### Text provided
________________________

In other words the perfect time to order a pizza, curl up on your couch in Kansas City and watch some position battles.
Here are the top five I’ll be watching:
Tyler Bray began training camp as the team’s backup quarterback working with the second-team offense. That was until the Chiefs’ first preseason game against the San Francisco 49ers, in which he finished 5 for 8 for 63 yards and an interception.
Patrick Mahomes, who finished 7 for 9 for 49 yards and a touchdown, was promoted to the No. 2 quarterback on Sunday at practice.
Here’s how head coach Andy Reid described the move:
“Made a change at the quarterback position,” Reid said. “We are going to give Patrick (Mahomes) a chance to work with the twos like Tyler (Bray) has had here the last couple of weeks. It is not because of Tyler’s performance in the game. I think he actually played very well and Patrick did a nice job too. It gives [Mahomes] an opportunity to step up and work with that second group and see what he can do there.”
Reid added that for this to have happened, the rookie had to prove he could handle it.
“He had to do well so he could get in there and function and be able to go,” he said. “Tyler is playing well, but Patrick has also done a nice job. In order to step up with that group, he would have had to have done that and progressed.”
Reid is never going to come out and single any of his players out (I’ve said before that this is why guys love playing for him). However, what will stand out to me is if Mahomes continues to get the second-team reps following this game. Then we’ll know the change has been confirmed.

________________________

(Collection entries)
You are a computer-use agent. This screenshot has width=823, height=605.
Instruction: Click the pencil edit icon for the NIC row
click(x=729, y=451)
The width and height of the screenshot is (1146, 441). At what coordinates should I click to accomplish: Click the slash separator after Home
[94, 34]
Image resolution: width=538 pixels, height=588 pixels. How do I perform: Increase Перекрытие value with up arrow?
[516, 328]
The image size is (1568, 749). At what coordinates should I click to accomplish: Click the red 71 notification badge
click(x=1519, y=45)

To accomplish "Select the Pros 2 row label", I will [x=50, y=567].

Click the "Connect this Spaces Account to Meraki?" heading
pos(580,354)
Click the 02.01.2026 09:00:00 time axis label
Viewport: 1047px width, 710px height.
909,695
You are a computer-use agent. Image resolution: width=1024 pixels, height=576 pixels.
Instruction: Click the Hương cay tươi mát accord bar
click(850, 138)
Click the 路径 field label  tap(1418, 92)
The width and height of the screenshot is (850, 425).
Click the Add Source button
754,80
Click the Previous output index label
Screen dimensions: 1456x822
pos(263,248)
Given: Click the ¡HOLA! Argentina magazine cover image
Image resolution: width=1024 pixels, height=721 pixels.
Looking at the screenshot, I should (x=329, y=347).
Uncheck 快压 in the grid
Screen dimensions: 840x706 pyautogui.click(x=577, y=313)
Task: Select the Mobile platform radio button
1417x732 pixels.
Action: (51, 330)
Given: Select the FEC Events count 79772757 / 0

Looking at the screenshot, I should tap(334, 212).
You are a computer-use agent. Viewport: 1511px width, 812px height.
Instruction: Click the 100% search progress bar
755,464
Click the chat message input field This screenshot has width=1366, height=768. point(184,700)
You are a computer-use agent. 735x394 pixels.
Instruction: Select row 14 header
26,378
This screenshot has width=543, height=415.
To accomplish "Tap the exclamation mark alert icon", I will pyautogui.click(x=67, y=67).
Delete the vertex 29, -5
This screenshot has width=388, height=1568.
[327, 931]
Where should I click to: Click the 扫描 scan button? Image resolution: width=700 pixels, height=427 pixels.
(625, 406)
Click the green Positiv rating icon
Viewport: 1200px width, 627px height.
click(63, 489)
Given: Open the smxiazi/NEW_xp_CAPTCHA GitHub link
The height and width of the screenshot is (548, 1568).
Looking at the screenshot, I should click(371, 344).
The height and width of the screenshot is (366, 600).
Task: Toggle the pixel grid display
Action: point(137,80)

________________________

### Set tasks
**A)** In the Chiefs article, rewrite the passage starting at "Here are the" and ending at "Sunday at practice.", changing "quarterback" to "passer".
**B)** Name every person mentioned by name in the Chiefs article.

### Task answers
**A)**
Here are the top five I’ll be watching:
Tyler Bray began training camp as the team’s backup passer working with the second-team offense. That was until the Chiefs’ first preseason game against the San Francisco 49ers, in which he finished 5 for 8 for 63 yards and an interception.
Patrick Mahomes, who finished 7 for 9 for 49 yards and a touchdown, was promoted to the No. 2 passer on Sunday at practice.

**B)** Tyler Bray, Patrick Mahomes, Andy Reid